Planning Dynamically Feasible Trajectories for Quadrotors Using Safe Flight Corridors in 3-D Complex Environments

• Published in: IEEE robotics and automation letters Vol. 2; no. 3; pp. 1688 - 1695
• Main Authors: Liu, Sikang, Watterson, Michael, Mohta, Kartik, Sun, Ke, Bhattacharya, Subhrajit, Taylor, Camillo J., Kumar, Vijay
• Format: Journal Article
• Language: English
• Published: IEEE 01.07.2017
• Subjects: Aerial robotics; autonomous vehicle navigation; Collision avoidance; Ellipsoids; motion and path planning; Navigation; Planning; Real-time systems; Robots; Trajectory
• ISSN: 2377-3766; 2377-3766
• DOI: 10.1109/LRA.2017.2663526

There is extensive literature on using convex optimization to derive piece-wise polynomial trajectories for controlling differential flat systems with applications to three-dimensional flight for Micro Aerial Vehicles. In this work, we propose a method to formulate trajectory generation as a quadratic program (QP) using the concept of a Safe Flight Corridor (SFC). The SFC is a collection of convex overlapping polyhedra that models free space and provides a connected path from the robot to the goal position.
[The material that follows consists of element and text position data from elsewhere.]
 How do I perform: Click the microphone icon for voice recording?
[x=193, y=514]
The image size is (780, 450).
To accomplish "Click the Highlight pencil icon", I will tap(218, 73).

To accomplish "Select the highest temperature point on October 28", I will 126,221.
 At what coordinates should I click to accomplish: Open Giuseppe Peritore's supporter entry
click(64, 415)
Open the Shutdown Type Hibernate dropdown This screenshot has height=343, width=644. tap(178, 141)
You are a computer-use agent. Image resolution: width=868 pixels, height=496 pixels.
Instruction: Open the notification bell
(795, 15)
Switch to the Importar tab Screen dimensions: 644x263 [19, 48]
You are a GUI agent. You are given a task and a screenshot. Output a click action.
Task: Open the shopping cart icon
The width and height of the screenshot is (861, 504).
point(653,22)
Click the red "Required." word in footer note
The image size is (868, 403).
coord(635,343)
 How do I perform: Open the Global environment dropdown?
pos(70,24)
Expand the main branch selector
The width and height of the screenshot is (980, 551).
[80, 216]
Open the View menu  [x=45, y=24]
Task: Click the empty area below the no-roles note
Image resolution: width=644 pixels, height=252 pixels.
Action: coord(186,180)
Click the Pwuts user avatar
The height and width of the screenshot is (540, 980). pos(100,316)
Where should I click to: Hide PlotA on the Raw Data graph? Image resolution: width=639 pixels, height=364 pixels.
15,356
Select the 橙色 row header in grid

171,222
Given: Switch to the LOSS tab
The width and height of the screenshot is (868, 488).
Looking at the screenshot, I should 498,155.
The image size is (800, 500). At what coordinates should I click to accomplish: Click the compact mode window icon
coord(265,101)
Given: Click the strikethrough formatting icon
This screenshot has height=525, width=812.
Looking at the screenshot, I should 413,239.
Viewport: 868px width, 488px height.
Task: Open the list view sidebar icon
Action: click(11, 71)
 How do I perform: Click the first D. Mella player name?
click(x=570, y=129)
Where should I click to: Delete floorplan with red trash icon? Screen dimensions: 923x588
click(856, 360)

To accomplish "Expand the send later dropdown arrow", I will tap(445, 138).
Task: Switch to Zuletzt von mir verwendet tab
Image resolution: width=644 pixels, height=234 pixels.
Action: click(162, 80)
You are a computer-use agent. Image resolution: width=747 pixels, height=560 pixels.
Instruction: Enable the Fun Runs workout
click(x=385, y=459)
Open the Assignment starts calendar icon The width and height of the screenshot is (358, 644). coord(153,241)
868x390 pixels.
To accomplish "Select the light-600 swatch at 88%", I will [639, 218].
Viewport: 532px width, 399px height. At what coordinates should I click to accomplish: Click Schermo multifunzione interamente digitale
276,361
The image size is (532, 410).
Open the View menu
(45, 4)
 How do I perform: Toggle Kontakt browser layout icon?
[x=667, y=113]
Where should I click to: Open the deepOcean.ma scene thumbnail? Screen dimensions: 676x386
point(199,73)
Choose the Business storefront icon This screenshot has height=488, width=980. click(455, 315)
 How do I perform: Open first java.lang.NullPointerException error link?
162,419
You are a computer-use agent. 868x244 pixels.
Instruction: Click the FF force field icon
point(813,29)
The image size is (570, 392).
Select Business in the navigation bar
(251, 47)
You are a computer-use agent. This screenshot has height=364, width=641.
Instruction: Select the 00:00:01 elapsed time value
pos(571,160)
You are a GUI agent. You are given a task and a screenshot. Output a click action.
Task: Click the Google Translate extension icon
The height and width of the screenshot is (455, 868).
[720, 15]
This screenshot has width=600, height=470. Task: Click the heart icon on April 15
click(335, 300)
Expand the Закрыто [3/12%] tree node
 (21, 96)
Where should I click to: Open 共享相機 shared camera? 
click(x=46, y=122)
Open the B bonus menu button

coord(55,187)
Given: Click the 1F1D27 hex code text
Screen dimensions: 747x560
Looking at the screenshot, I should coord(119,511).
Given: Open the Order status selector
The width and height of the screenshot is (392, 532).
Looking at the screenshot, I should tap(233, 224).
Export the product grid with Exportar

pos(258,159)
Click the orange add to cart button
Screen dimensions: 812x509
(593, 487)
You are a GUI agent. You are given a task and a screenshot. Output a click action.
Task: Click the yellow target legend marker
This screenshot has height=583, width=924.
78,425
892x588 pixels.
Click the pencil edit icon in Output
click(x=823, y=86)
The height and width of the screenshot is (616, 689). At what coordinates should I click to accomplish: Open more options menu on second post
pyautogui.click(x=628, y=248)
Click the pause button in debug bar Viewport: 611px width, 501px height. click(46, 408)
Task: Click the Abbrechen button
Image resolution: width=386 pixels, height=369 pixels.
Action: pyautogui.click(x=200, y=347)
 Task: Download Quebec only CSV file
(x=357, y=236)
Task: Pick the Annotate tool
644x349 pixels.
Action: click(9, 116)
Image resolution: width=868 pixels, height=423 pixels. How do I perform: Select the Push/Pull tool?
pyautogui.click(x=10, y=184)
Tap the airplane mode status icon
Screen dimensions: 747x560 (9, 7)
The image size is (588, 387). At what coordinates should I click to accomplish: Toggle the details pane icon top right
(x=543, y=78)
We derive an efficient convex decomposition method that builds the SFC from a piece-wise linear skeleton obtained using a fast graph search technique. The SFC provides a set of linear inequality constraints in the QP allowing real-time motion planning. Because the range and field of view of the robot's sensors are limited, we develop a framework of Receding Horizon Planning , which plans trajectories within a finite footprint in the local map, continuously updating the trajectory through a re-planning process. The re-planning process takes between 50 to 300 ms for a large and cluttered map. We show the feasibility of our approach, its completeness and performance, with applications to high-speed flight in both simulated and physical experiments using quadrotors.